Friday, August 26, 2011

One Solitary Freedom



“You must pay for everything in this world, one way or another. There is nothing free except the grace of God.” ~Mattie Ross, played by Hailee Seinfeld in True Grit (2010).


There are some things we read and instantly we feel its truth. Considering how life pays us out, even at times when we don’t deserve it, the above quote speaks an innate truth.


How wonderful the wisdom of God is, that it—at the name of Judgment—catches up with every individual, eventually, who has done the wrong thing. We know this by the things that we’ve done wrong. We most certainly (inwardly) hope for that same outcome for those who wrong us—that the Lord would catch up with them.


In this, there is no reason for envy. Patience is a more handsome remunerator.


We can trust the nature of judgment; it has an eternal nature about it. Whether we seek it or not, it comes.

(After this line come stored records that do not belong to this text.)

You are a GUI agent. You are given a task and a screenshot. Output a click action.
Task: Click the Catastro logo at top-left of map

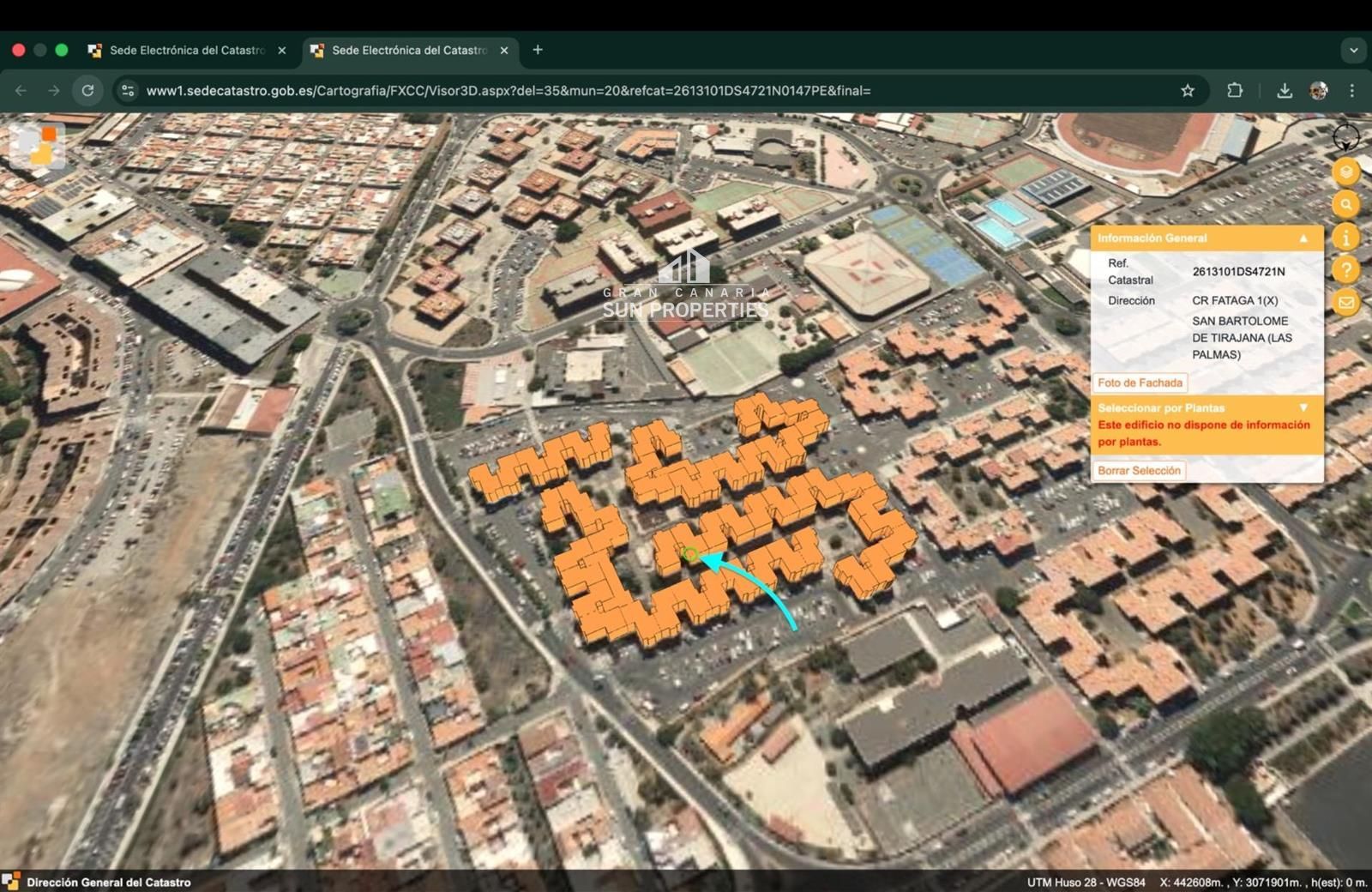tap(39, 146)
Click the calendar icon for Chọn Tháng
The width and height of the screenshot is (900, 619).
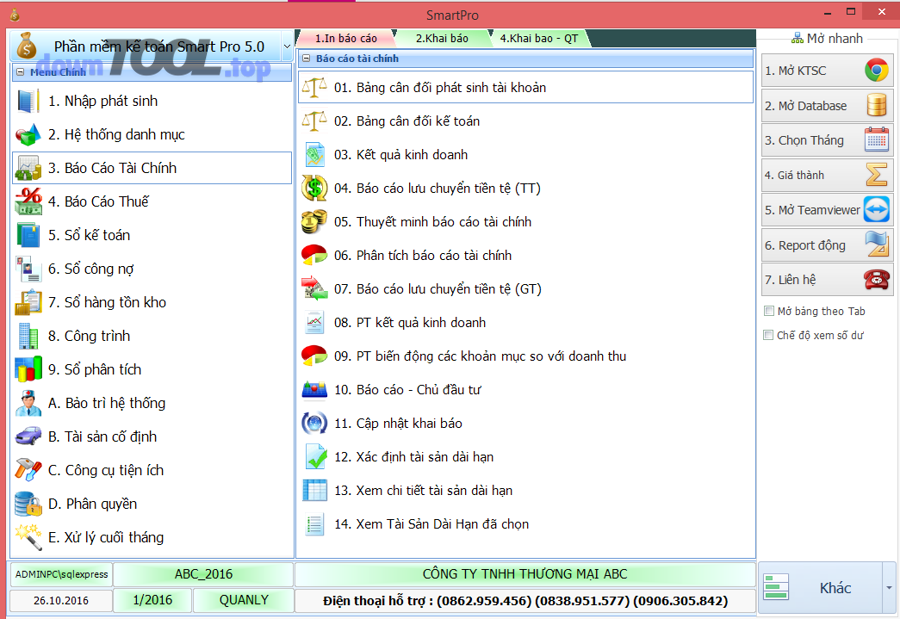point(876,140)
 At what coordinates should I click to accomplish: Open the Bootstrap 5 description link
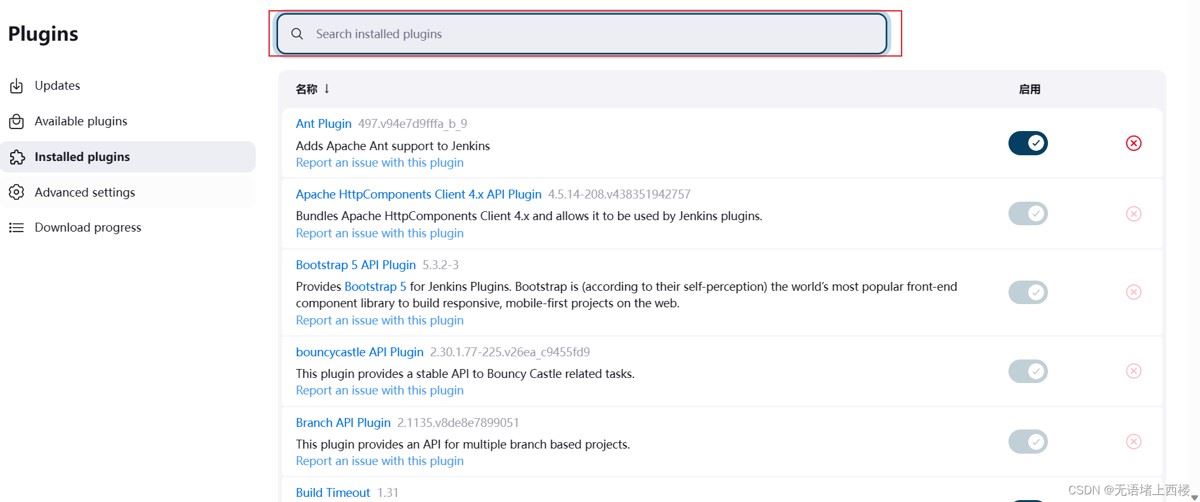click(375, 286)
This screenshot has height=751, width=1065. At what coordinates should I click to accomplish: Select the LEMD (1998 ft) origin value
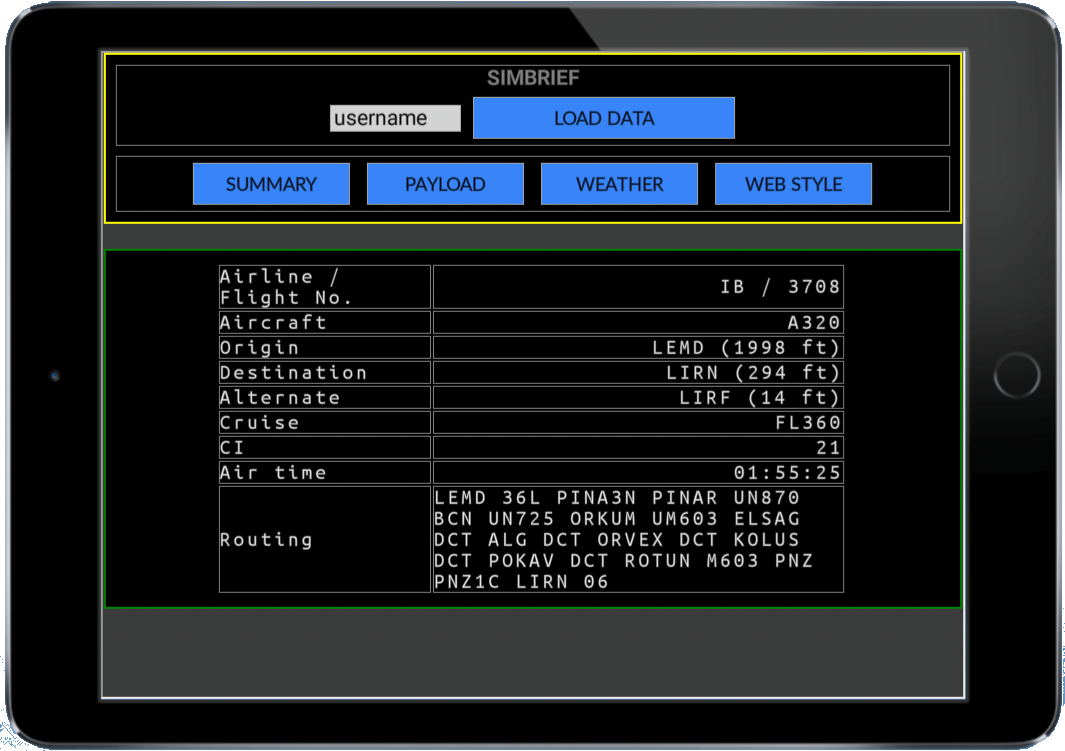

Grace and Judgment – The Span of Eternity


The other side of judgment is grace.


Grace is as certain and as reliable as judgment is, as is its price—not a single earthly currency can buy it, however. It remains at the polar opposite of judgment; its span is eternity itself. So, if we placed judgment in the far east and then placed grace in the far west, and then imagine them both unparalleled in their vastness, we might begin to know two inherent traits of God—the eternal Lord embodying them both, equally.


How is it that the above quote can capture two qualities of God that—so far as cost or, certainty of blessing or consequence goes—couldn’t be more opposite?


Yet, as it is, these do span eternity, so far as eternity plays itself out in the lives of the living on this earth.


Waiting on the Other Side – Enjoying Grace


If we’ve dispensed with judgment, and we wish to explore the vast kindness of God, which is the notion of grace, we can now enjoy the bathing of the mind, heart and soul in a freedom beyond words, sensation, and elucidation.


One solitary freedom is to be enjoyed, but only by the soul who would accept such freedom. Such a freedom is wasted on too many, for they do not take it—squandering their share of grace; a share destined for their unique, and our universal, enjoyment. Infuriatingly, such an enjoyment is never enjoyed by these.


Surely the squander of such a thing should rend our hearts, but regrettably we do not think that way. We find safety in knowing we have it, and it only pains us when this free gift is not enjoyed by loved ones.


Enjoying grace to its fullest is not fretting judgment, for concerning ourselves with worry for judgment—either for or against—is denying, or distracting itself from, grace. Such a predilection for one thing means we cannot enjoy the other.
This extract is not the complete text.